Il souligne cependant que, bien que les films d’horreur fassent de bons chiffres de façon consistante, ce sont les films d’action qui font de gros box offices. Ainsi Jailbreak (2017), The Prey (2018) et KTV (2023) ont plutôt bien marché à l’étranger, notamment en Chine.

“On peut voir des films locaux d’un genre différent avoir un succès grandissant, comme récemment le film “White Building” (2021) qui a gagné le prix du meilleur acteur à Venise. Le film a été vu par beaucoup de personnes et même des gens qui ne vont pas régulièrement au cinéma. Ce film traite pourtant de sujet social, il est lent, prend son temps, et les retours sont principalement positifs. Il y a 10 ans, un film comme ça aurait été très peu vu”, nous explique-t-il.

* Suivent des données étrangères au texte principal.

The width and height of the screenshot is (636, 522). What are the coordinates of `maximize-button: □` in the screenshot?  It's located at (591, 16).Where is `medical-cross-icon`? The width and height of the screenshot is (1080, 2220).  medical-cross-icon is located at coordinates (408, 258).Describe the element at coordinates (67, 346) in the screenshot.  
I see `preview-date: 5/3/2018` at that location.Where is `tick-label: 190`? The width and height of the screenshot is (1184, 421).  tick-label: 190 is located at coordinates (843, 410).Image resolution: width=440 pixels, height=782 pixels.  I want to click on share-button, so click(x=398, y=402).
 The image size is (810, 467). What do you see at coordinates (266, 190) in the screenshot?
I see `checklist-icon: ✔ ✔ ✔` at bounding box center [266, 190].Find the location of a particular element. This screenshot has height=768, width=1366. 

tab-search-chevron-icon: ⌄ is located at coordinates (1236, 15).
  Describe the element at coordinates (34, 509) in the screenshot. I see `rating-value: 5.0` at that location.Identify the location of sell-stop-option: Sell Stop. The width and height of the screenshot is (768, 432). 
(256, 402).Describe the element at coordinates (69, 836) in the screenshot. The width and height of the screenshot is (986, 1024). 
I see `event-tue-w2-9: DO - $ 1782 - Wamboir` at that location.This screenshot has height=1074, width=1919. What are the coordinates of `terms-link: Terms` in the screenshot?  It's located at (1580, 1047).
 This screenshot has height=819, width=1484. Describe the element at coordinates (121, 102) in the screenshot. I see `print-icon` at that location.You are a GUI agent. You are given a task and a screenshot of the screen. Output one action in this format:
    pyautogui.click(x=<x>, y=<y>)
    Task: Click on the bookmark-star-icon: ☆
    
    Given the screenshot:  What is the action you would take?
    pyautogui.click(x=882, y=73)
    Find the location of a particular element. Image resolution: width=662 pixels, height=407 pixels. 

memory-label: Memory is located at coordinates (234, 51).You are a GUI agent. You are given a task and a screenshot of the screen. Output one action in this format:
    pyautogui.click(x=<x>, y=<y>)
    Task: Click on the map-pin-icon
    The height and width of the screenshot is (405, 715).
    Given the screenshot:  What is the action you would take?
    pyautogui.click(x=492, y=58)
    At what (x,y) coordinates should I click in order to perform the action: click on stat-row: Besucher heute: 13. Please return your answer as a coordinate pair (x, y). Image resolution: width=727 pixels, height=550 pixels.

Pour Ousa Rin, étudiante en dernière année de relations internationales à l’Université,“les jeunes cherchent à tester leur degré de résistance à la peur en regardant des films d’horreur.”  Elle précise cependant qu’elle préfère les films romantiques. “J’ai pris l’habitude de chercher la fin du film avant de commencer à le regarder. Si la fin est heureuse, je regarde. Mais si ce n’est pas le cas, je saute le film. Je pense que notre vie est parfois déjà remplie de tristesse, alors je veux juste passer un peu de temps à regarder quelque chose de doux pour me sentir mieux.”

Selon elle, le cinéma est apprécié des jeunes car c’est un lieu calme, qui permet de “se retrouver en toute tranquillité avec ses amis ou son partenaire et de partager ses émotions.”